> Source text
Lambeth arts centre helps Womxn of Colour find their voices

21 March 2022

Written by: Lambeth Council

Arts, culture and events - Focus on Brixton

Lambeth Adult Learning provider 198 Contemporary Arts & Learning opens new centre in Herne Hill and promotes exciting new arts competition.

Main post content

Lambeth arts centre helps Womxn of Colour find their voices

Black-led and owned visual arts organisation, 198 Contemporary Arts and Learning (198CAL), provides high quality support for Lambeth residents wanting to develop artistically and find careers in the creative industries. Their newly refurbished community hub offers exhibition space, galleries, archives and creative workspaces along with opportunities for learning new skills and finding employment. Helen Hayes  MP for Dulwich and West Norwood visited 198 recently to meet learners from Lambeth Adult Learning and hear how they were developing their practice and careers, as well as how art supported their resilience and wellbeing during Covid-19.  She said on Twitter, “Wonderful new galleries, community & education space & workspace. Such a precious arts institution in our community.”

> Entries supplied
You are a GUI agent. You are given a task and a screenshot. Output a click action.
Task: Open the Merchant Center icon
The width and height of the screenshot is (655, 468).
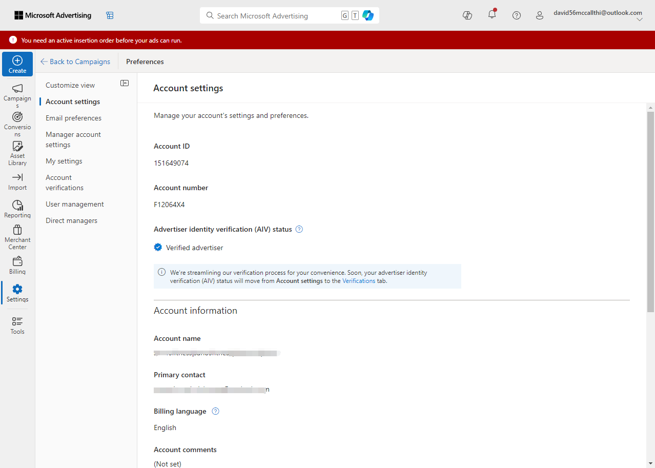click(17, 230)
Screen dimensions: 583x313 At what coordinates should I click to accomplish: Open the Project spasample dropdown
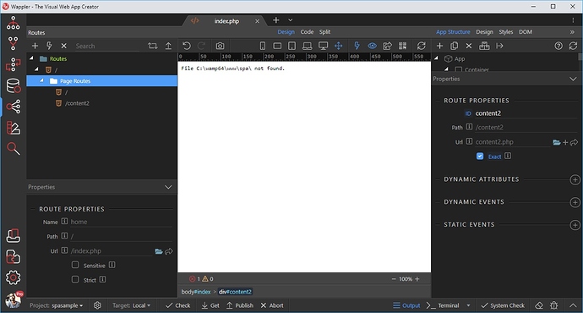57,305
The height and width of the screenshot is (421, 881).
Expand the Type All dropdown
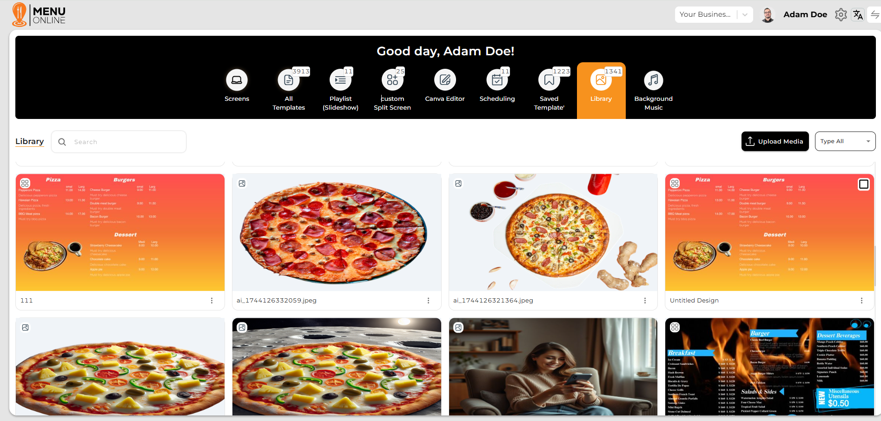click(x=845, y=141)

* * *

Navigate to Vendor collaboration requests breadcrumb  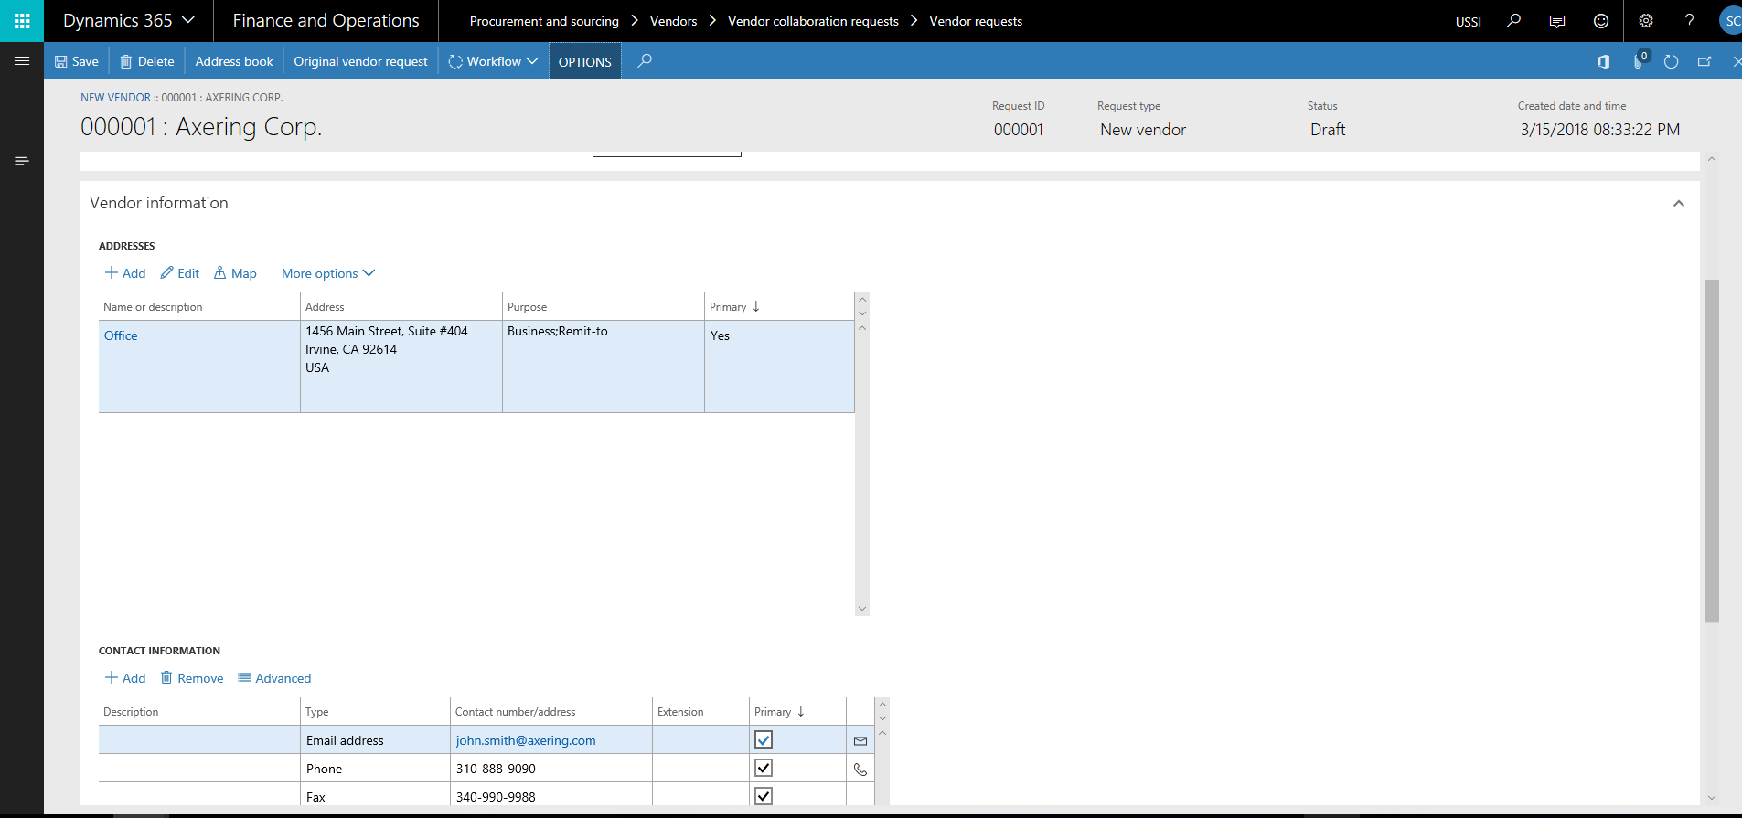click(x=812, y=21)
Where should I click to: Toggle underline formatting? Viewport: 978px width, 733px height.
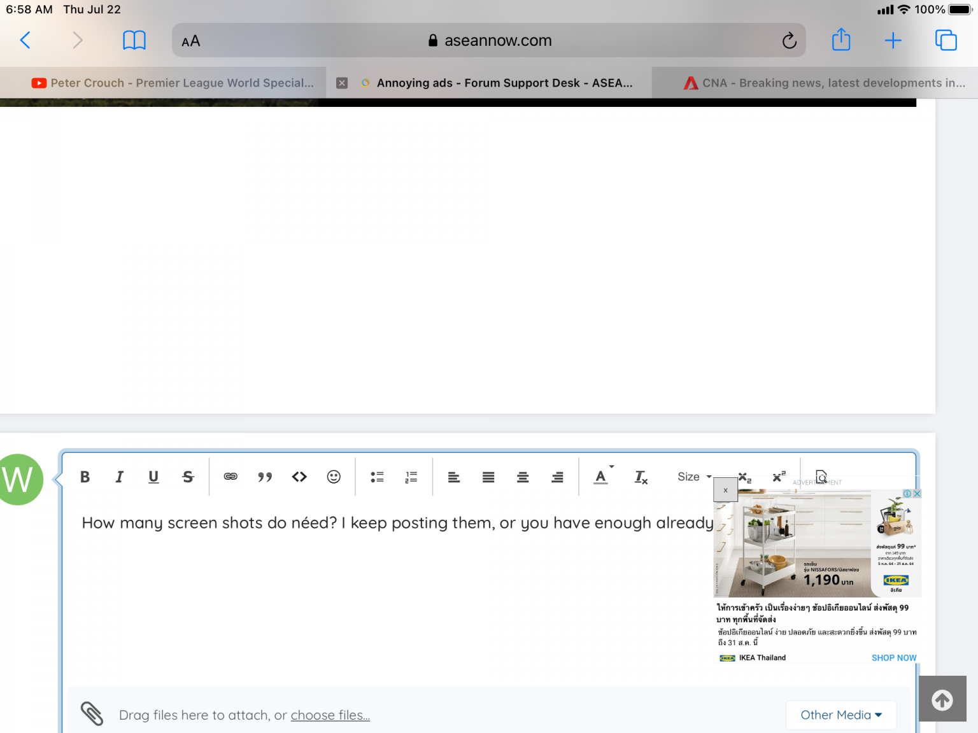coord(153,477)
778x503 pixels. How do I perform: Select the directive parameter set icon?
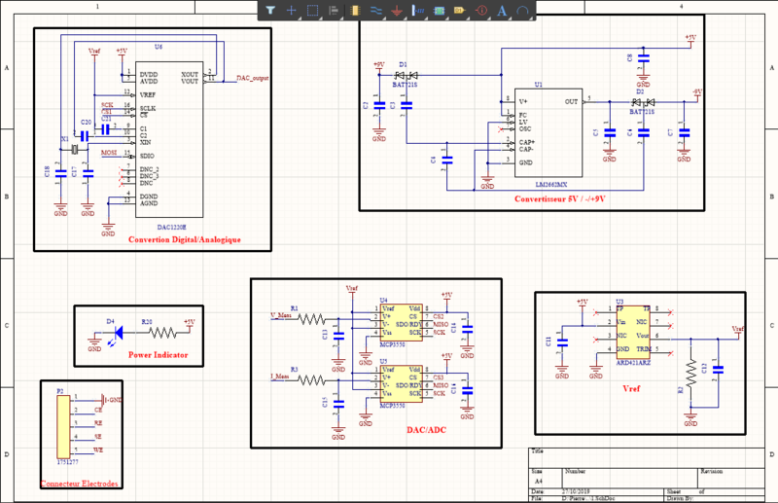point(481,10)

--

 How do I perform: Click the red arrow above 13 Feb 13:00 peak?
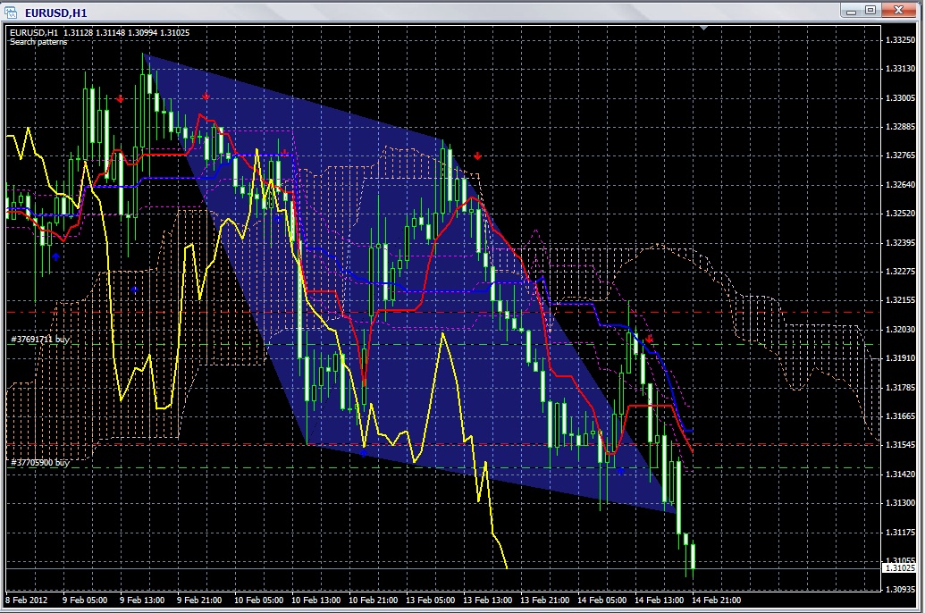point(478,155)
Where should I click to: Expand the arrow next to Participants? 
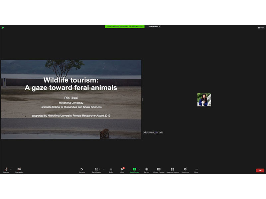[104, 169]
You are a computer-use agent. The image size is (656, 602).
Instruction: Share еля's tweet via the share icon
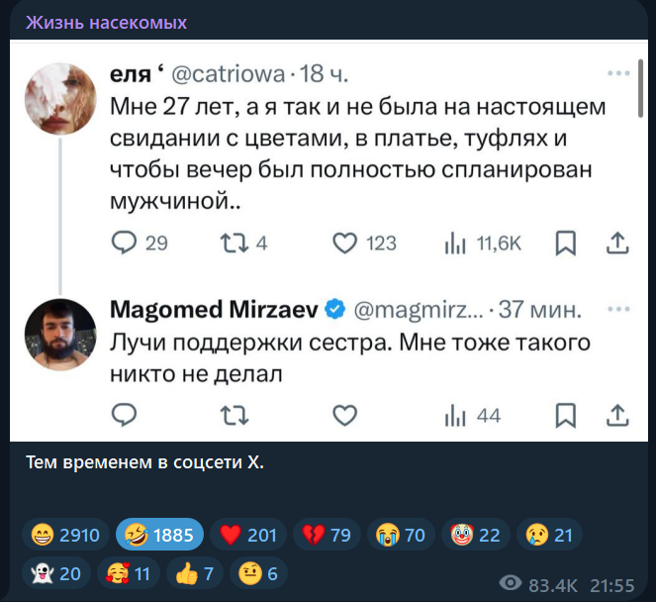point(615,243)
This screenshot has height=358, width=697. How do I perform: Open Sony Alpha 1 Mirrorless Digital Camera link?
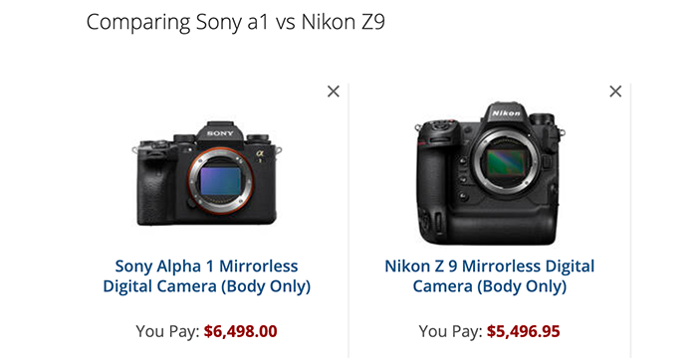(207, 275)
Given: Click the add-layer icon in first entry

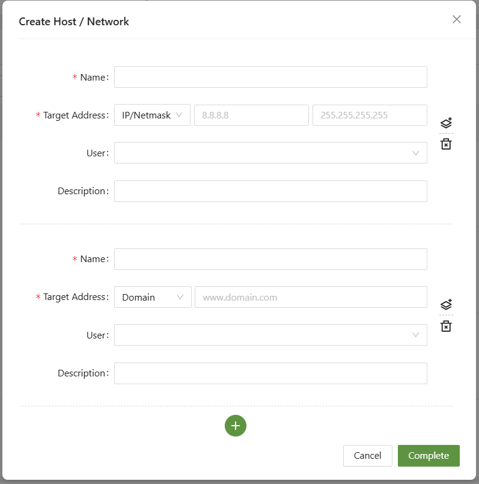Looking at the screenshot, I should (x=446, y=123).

> What to work on
Take the article on the 198 Contemporary Arts and Learning centre further, picking up after its last sentence. The records were drawn from a separate source.

> Expected answer
Celebrating and supporting Womxn of Colour

MP Helen Hayes visits 198

MP Helen Hayes visits 198 Contemporary Arts

Ms Hayes also visited an exhibition celebrating the Womxn of Colour Art Award which provides financial and practical support to help artists develop and further their careers. Director of 198CAL Lucy Davies says, “We are invested in supporting the creative development of Womxn of Colour in Lambeth through initiatives like the Award and by ensuring that our learning programmes such as ‘Step Up’ are accessible for anyone starting out on a journey of artistic discovery.”

Last year’s winner, London resident Maybelle Peters, returned to making art after leaving her job of 15 years and says: “The Award really helped validate my idea and then gave me the support and space I needed to realise it.”

Maybelle remembers visiting 198CAL as a teenager and is inspired to see they are still supporting emerging artists of all ages. She says, “I can’t tell you the impact it had on me. It confirmed that there were black artists making work and getting exhibited. For the first time I saw work that speaks of our history and heritage on a wall in a gallery. Exhibiting and learning something new is so important. Whatever your ideas are about art and galleries, it’s worth trying. It’s nothing but positive.”